Board of Education, Westside Community Schools, Omaha
Restrictions go way too far
Last week Gov. Ricketts “allowed” many businesses to reopen and also eased the restrictions on churches. I am shocked by how arbitrary these decisions are and by how easily we have given up our rights with nary a protest!
I cannot touch a hymnal at church but while searching for the perfect birthday card for my granddaughter at Walmart, I can read 20 cards and put them back before choosing the one I want. People can be packed on a plane, but kids can’t play ball? Restaurants, salons and gyms can open following social distancing guidelines, but bars, casinos and private clubs cannot be trusted.
It all seems completely arbitrary and more of an attempt to legislate morality than promote business, economic repair and religious freedom.
It is time for us to take our country back.

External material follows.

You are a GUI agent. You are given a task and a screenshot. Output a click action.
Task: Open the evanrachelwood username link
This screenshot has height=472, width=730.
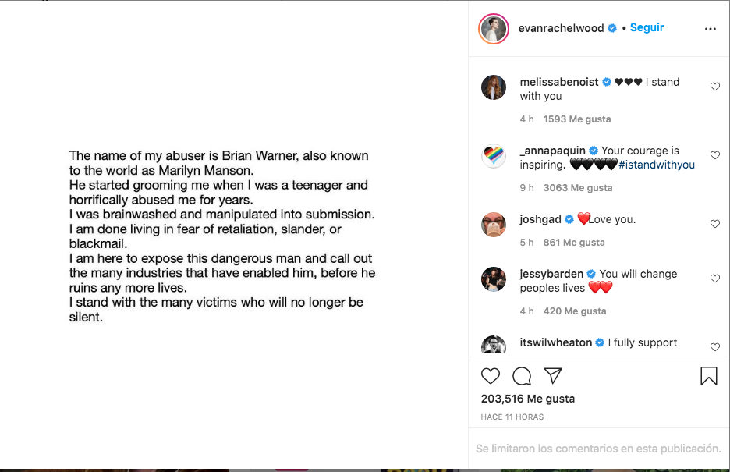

People who are over 65 (like me) and people with compromised health conditions should take all necessary precautions, but the young and healthy should take back their lives! The goal has been met. We have flattened the curve. Let us pray these restrictions are not like taxes — once implemented, they will never be removed!
LaVonne S. Lee, Omaha
Sasse speech fell flat
It seems that Sen. Ben Sasse couldn’t even find the time to shave his face for the 2020 graduating class of Fremont High School, although he had time to scribble poorly written jokes that clearly fell short of the intended targets.
Keep your day job, Sen. Sasse, or better yet, let someone else with more respect for the future leaders of our country take your place. You are a disgrace.
Cynthia Douglas-Ybarra, Omaha
Failing grade for this speech
Sen. Sasse, your speech to Fremont high school graduates was most uninspiring, insulting and negative. Were you trying to engage in sarcasm? Your speech was a miserable fail at humor or sarcasm, a modeling of inept behavior similar to your party’s leader.
Absent of an inspiring message, you delivered slams about becoming psychologists, about forgetting high school and about cleaning up today’s problems left to the students.
May you give thought to the tenor expected in graduation speeches. Your speech to the Fremont graduates was a fail.
Carol Gottsch, Omaha
As the need to implement climate-change policies increases, the current lack of governmental action will lead to the world’s first climate refugees. By our lively discussions in our International Issues class at Marian High School, climate-related topics are priority for younger generations.
Who are these climate refugees? They are the 10,000 citizens of Tuvalu, a small island nation in the South Pacific who are vulnerable to rapidly rising sea levels. Soon, they will have to leave their homes forever. Tuvalu is not alone. Coastal communities around the world will eventually be at risk. The Philippines and Bangladesh, with combined populations of almost 300 million, are equally as threatened. These people rely on the land for their livelihoods and well-being. Where will they go when these resources disappear?
The United States plans to admit only 18,000 refugees this year. Nebraska’s acceptance rate is down by 80%.
What should our country’s refugee resettlement policy be when billions are forced from their homelands? This problem and its associated costs will balloon into a humanitarian crisis where we all suffer if we don’t take steps now to reconsider refugee admittance.
It’s time for the U.S to be a world leader in refugee resettlement policy to prepare for climate refugees.